> TASK DIRECTIONS: Please extract the part of the records that opens with the line containing "Screen dimensions: 954x533" and closes with the line containing "Action: point(496,273)", including both of those lines. Copy them word for word.

* begin PROVIDED INFORMATION *

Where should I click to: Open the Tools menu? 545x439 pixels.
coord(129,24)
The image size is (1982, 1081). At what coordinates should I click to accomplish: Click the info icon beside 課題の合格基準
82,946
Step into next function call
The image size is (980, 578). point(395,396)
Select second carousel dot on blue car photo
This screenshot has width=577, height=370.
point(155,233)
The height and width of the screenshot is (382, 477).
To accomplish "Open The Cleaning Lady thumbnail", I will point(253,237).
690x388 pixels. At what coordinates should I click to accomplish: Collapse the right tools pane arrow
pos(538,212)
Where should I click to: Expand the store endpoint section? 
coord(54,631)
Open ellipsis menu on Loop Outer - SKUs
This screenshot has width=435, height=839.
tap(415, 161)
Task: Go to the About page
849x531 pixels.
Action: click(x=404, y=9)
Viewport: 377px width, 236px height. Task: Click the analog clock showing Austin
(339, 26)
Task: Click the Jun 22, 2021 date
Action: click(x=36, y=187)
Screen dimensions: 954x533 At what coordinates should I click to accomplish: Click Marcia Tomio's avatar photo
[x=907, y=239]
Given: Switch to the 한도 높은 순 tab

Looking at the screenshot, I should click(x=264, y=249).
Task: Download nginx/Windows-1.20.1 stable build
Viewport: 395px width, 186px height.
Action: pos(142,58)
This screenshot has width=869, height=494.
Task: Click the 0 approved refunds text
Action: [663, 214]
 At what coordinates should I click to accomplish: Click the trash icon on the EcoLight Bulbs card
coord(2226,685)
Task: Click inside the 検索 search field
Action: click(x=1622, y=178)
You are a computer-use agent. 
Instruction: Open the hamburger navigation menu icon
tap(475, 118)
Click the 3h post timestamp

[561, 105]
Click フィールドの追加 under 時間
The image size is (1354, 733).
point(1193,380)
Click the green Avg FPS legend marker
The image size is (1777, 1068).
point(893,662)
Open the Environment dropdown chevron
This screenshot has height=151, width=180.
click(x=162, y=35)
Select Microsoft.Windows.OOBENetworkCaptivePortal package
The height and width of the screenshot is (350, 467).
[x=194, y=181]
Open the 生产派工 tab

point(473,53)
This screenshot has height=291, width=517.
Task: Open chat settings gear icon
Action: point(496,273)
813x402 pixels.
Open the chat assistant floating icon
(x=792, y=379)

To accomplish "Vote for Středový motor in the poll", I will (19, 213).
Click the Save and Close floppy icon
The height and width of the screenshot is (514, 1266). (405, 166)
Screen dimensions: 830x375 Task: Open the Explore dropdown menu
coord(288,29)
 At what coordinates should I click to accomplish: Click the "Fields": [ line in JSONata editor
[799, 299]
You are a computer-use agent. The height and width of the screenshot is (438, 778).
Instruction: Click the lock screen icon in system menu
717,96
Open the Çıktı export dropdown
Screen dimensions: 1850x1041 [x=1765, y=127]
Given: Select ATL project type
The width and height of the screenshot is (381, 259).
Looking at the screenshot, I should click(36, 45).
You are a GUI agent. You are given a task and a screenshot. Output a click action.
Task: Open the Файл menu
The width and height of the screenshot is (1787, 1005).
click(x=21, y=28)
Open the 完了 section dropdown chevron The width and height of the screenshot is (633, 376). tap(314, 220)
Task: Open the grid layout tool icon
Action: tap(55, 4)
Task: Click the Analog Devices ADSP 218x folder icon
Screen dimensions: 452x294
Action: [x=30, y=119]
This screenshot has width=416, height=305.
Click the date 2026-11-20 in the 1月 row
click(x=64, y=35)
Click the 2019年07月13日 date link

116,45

* end PROVIDED INFORMATION *

> RESPONSE TO THIS TASK:
Screen dimensions: 954x533 At what coordinates should I click to accomplish: Click Marcia Tomio's avatar photo
[x=907, y=239]
Given: Switch to the 한도 높은 순 tab

Looking at the screenshot, I should click(x=264, y=249).
Task: Download nginx/Windows-1.20.1 stable build
Viewport: 395px width, 186px height.
Action: pos(142,58)
This screenshot has width=869, height=494.
Task: Click the 0 approved refunds text
Action: [663, 214]
 At what coordinates should I click to accomplish: Click the trash icon on the EcoLight Bulbs card
coord(2226,685)
Task: Click inside the 検索 search field
Action: click(x=1622, y=178)
You are a computer-use agent. 
Instruction: Open the hamburger navigation menu icon
tap(475, 118)
Click the 3h post timestamp

[561, 105]
Click フィールドの追加 under 時間
The image size is (1354, 733).
point(1193,380)
Click the green Avg FPS legend marker
The image size is (1777, 1068).
point(893,662)
Open the Environment dropdown chevron
This screenshot has height=151, width=180.
click(x=162, y=35)
Select Microsoft.Windows.OOBENetworkCaptivePortal package
The height and width of the screenshot is (350, 467).
[x=194, y=181]
Open the 生产派工 tab

point(473,53)
This screenshot has height=291, width=517.
Task: Open chat settings gear icon
Action: point(496,273)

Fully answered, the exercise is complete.